Definisi diabetes secara singkat, Diabetes merupakan penyakit metabolic yang memicu kadar gula darah seseorang diatas normal. Penyakit ini lebih familiar disebut Diabetes Mellitus dan dibagi menjadi 2 yaitu Diabetes Mellitus Tipe I dan Diabetes Mellitus Tipe II. Untuk Diabetes Tipe I ditandai dengan badan penderita yang tidak bisa memproduksi hormon insulin, dimana hormon ini sangat penting untuk perembesan glukosa dalam darah oleh sel-sel di jaringan lemak dan otot. Sementara itu untuk Diabetes Tipe II yaitu kondisi dimana badan masih bisa memproduksi hormon insulin secara normal, namun tidak bisa memanfaatkan insulin yang dihasilkan oleh kelenjar pankreas tersebut. Untuk mengetahui lebih luas perihal apa itu penyakit diabetes, silahkan baca artikel sebelumnya: Pengertian, Jenis, dan Gejala Penyakit Diabetes Melitus 

Jenis Makanan untuk Mengontrol Gula Darah

Secara garis besar sangat sulit menyembuhkan penyakit Diabetes, kalaupun ada obat yang dijual dipasaran belum ada yang bisa memperlihatkan hasil signifikan. Jalan satu-satunya cara menyembuhkan penyakit Diabetes yaitu mengontrol gula darah dalam badan dengan cara hanya mengonsumsi makanan untuk penderita Diabetes. Nah, apa saja jenis makanan teersebut?
  • Bawang Putih 

bawang putih untuk penderita diabetes
Meskipun tidak memiliki khasiat secara eksklusif terhadap Diabetes namun bawang putih terbukti efektif menurunkan kadar kolesterol darah, mencegah pembekuan darah, mengurangi resiko hipertensi, dan mencegah stroke. Beberapa penyakit tersebut bersahabat kaitannya dengan risiko Diabetes dan berpotensi menjadikan komplikasi Diabetes.


  • Bawang Merah






  • Ikan 

ikan salmon untuk penderita diabetes
Beberapa jenis ikan termasuk ikan Salmon, ikan Haring, dan ikan Mackerel mengandung kadar asam lemak Omega-3 yang cukup tinggi. Kandungan asam lemak tersebut bermanfaat untuk mencegah penyakit Diabetes dan menurunkan potensi penyakit jantung. Selain asam lemak Omega-3 jenis ikan-ikan tersebut juga mengandung protein tinggi. Kombinasi keduanya sangat efektif untuk meyeimbangkan kadar gula darah dan memperlambat proses perembesan karbohidrat.


  • Bayam

bayam untuk penderita diabetes
Sama menyerupai selada dan brokoli, bayam yaitu sayuran hijau rendah karbohidrat dan kalori. Karena mengandung banyak nutrisi yang bersifat anti-oksidan maka bayam bisa menurunkan risiko penyakit Diabetes Mellitus Tipe II sampai 14%.





  • Kacang-kacangan

Semua jenis kacang-kacangan mengandung serat tinggi yang berkhasiat untuk perembesan glukosa. Kacang-kacangan juga bermanfaat untuk menurunkan risiko stroke serta mengontrol pelepasan insulin pemicu utama penyakit Diabetes.




  • Minyak Zaitun

Minyak zaitun merupakan minyak alami yang sangat baik untuk mengganti tugas mentega dan lemak babi. Menggunakan minyak zaitun sehari-hari dapat menurunkan risiko penyakit Diabetes sampai 50%. Minyak zaitun mengandung lemak tak jenuh tunggal yang bersifat anti-oksidan untuk menurunkan kadar kolesterol dan penyakit jantung. Kedua penyakit tersebut secara umum berkaitan bersahabat dengan penyakit Diabetes. 
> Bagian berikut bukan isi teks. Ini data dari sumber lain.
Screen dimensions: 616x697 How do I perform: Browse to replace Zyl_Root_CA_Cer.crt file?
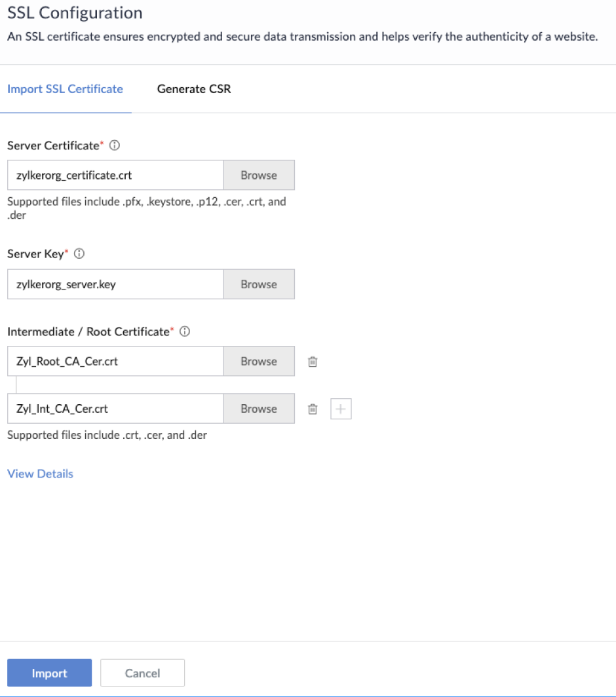pos(259,362)
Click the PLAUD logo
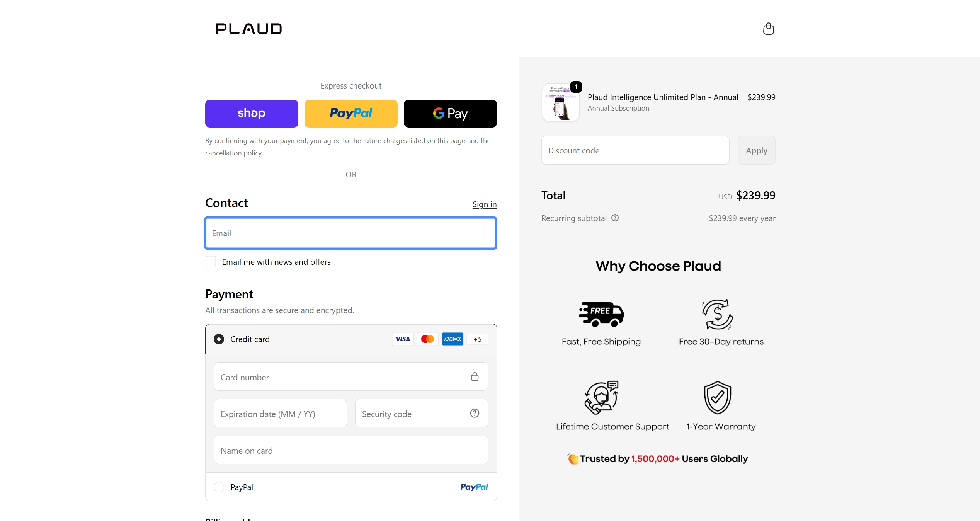Image resolution: width=980 pixels, height=521 pixels. (x=248, y=29)
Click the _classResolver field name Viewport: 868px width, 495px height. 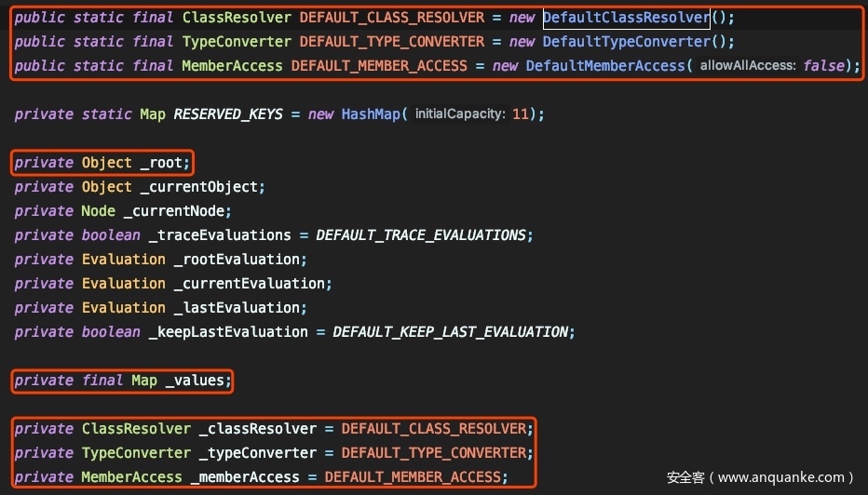click(x=257, y=429)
Selain beberapa jenis makanan diatas, masih banyak makanan untuk penderita Diabetes, sebut saja ubi jalar, kinoa (quinoa), oatmel, putih telur, tomat, yoghurt bebas lemak, blueberry, dark chocolate, dan almond. Semua jenis makanan tersebut umumnya memiliki kandungan nutrisi yang sama untuk mencegah penyakit Diabetes baik Diabetes Mellitus Tipe I maupun Diabetes Mellitus Tipe II.